* About this task: Reproduce precisely the lines of the listing below, starting with the line that contains "Instruction: Click U.S." and stopping after the line that contains "Task: Click the root"; include nothing else.

* Supplied information:
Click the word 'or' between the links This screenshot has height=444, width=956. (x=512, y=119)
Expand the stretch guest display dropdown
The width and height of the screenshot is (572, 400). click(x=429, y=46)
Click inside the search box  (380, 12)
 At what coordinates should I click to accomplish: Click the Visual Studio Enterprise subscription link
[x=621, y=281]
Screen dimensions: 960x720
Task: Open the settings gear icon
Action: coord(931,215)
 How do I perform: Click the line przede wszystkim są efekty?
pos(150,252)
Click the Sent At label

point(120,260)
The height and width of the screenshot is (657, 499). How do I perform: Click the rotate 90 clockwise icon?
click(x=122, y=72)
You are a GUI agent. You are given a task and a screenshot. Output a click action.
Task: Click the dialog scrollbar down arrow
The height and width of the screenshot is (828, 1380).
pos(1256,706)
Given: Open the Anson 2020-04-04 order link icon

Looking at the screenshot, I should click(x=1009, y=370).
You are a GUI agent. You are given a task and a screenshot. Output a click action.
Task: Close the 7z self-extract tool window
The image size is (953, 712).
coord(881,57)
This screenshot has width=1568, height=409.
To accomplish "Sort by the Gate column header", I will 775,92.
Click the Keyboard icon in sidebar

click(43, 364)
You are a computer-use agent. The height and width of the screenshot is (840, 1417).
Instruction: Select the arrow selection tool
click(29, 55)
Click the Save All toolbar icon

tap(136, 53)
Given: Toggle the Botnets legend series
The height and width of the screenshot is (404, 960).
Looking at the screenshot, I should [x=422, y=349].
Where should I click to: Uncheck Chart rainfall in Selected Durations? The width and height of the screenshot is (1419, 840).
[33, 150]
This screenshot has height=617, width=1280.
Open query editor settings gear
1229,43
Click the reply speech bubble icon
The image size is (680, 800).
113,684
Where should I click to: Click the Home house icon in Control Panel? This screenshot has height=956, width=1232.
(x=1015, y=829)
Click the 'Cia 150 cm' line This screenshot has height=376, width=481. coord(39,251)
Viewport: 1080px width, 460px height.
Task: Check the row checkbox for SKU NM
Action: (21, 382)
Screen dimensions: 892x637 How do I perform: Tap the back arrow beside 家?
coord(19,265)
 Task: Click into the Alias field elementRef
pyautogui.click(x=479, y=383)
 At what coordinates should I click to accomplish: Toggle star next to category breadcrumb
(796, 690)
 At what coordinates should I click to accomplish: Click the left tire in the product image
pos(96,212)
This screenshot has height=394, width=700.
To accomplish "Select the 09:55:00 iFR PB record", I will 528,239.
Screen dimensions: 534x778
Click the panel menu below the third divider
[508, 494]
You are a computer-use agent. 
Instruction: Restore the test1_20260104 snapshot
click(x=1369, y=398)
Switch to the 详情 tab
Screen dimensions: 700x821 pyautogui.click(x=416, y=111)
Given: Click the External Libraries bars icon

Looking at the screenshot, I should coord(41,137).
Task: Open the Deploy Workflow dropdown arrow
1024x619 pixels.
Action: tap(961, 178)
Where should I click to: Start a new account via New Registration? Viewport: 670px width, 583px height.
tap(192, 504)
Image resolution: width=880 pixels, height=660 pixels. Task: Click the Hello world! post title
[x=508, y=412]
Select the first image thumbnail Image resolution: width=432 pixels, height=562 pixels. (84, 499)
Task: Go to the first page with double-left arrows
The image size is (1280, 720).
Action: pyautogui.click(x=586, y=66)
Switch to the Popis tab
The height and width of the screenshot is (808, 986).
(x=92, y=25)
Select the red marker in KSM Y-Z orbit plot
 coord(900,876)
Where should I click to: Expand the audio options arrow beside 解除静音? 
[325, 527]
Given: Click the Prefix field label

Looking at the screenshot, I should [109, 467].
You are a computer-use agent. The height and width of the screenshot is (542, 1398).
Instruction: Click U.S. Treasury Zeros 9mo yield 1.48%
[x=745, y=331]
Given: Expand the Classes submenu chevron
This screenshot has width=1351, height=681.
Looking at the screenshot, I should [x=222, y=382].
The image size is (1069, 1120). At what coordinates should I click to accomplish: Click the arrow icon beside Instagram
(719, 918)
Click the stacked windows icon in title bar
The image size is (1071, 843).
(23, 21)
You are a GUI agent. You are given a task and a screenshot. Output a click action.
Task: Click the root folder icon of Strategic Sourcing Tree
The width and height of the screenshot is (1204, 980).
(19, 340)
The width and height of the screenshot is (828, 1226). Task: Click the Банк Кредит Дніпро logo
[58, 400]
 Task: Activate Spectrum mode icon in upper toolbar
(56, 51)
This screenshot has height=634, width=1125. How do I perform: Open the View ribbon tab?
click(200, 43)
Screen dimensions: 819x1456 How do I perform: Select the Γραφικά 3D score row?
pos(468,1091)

* Problem solution:
Instruction: Click U.S. Treasury Zeros 9mo yield 1.48%
[x=745, y=331]
Given: Expand the Classes submenu chevron
This screenshot has width=1351, height=681.
Looking at the screenshot, I should [x=222, y=382].
The image size is (1069, 1120). At what coordinates should I click to accomplish: Click the arrow icon beside Instagram
(719, 918)
Click the stacked windows icon in title bar
The image size is (1071, 843).
(23, 21)
You are a GUI agent. You are given a task and a screenshot. Output a click action.
Task: Click the root folder icon of Strategic Sourcing Tree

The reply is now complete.